I have no doubt that the mindset, often dictated to us with no factual evidence, that we are too small, too poor and too stupid to run our own affairs is merely fear mongering.
We can survive. We can prosper.
Yet despite figures placing support for Welsh independence from anywhere between 3% and 35%, the illusive 50% remains just that…. illusive.
I’m all for the ideology that one must take the first step on every journey – however long. With the emergence of the progressive, organised and myth-busting YesCymru campaign, those steps are being tread.
But in honesty it’s unlikely that were Welsh people to be granted a referendum on becoming an independent nation a Yes vote would win. Not yet, anyway.
And even though this fact pains me, I believe positivity can come from a vote.
A vote will show the rest of the world that there are numbers much larger than previously thought supporting Wales’ quest for home rule. It will bring new ideas to the fore and discussions will be had. It will, at the very least, prove many of the myths about being too poor etc as false. For the first time, the Anglo-centric media will take note of Wales. It will undoubtedly attempt to smear any campaign for independence but Wales will be mentioned.

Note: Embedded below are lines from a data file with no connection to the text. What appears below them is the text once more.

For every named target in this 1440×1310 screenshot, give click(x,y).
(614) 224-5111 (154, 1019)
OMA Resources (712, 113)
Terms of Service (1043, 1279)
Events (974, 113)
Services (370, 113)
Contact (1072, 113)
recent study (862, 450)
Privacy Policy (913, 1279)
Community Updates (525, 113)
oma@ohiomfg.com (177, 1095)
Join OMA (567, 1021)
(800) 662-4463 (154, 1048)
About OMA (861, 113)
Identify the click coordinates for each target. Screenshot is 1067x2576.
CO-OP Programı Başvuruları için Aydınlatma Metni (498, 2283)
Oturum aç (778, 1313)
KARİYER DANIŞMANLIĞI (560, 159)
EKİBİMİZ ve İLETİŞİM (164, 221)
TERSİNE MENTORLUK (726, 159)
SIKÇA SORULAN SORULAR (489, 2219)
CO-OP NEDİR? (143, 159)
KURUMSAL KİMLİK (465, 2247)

A vote will ensure our neighbours understand that Wales is not a retirement home and entertainment park. It will show that the diverse needs of those who call Wales their home are understood and accounted for. We might even get a “pledge” from our Westminster guardians that will eventually become another optimistic bill tossed into a bin!
The Scottish independence referendum saw around an 85% voting turnout – the highest since the laws around suffrage were normalised. Visitors to and residents of Scotland supporting both sides of the referendum spoke of a nation invigorated with peaceful debate and friendly banter. The nation understood itself and listened to itself. It awoke.
Wales can awaken.
When you meet someone supporting Welsh independence, there’s always an elephant in the room…. for me, anyway.
We always talk of factual inaccuracies fed to our docile nation and discuss the vast benefits of running our own country – economic, social, cultural and otherwise. We speak of campaigning and raising the profile of YesCymru. We speak of getting the word out that discussion is key and that indy-curiosity is a natural and empowering state of mind to possess.
But we do not talk about losing a referendum.
Does ignoring this fact mean that we are victims of a positive mental attitude or that are we simply not prepared to accept what, in honesty, is the likely outcome?
Are we secretly hoping that going as far as a referendum on independence will render anything short of independence as fair and acceptable? More devolution perhaps? Our own legal system, bank and media? Are we bartering?
We might lose. These’s a decent chance of it, in fact. But it would set the wheels in motion to prove to our guardians that we are not too small, we are not too poor and we are not too stupid to put the vast and peculiar needs of our nation into the hands of those who live here. The people would awaken and see that striving for independence is not a nationalist dream but a nation’s deserved right.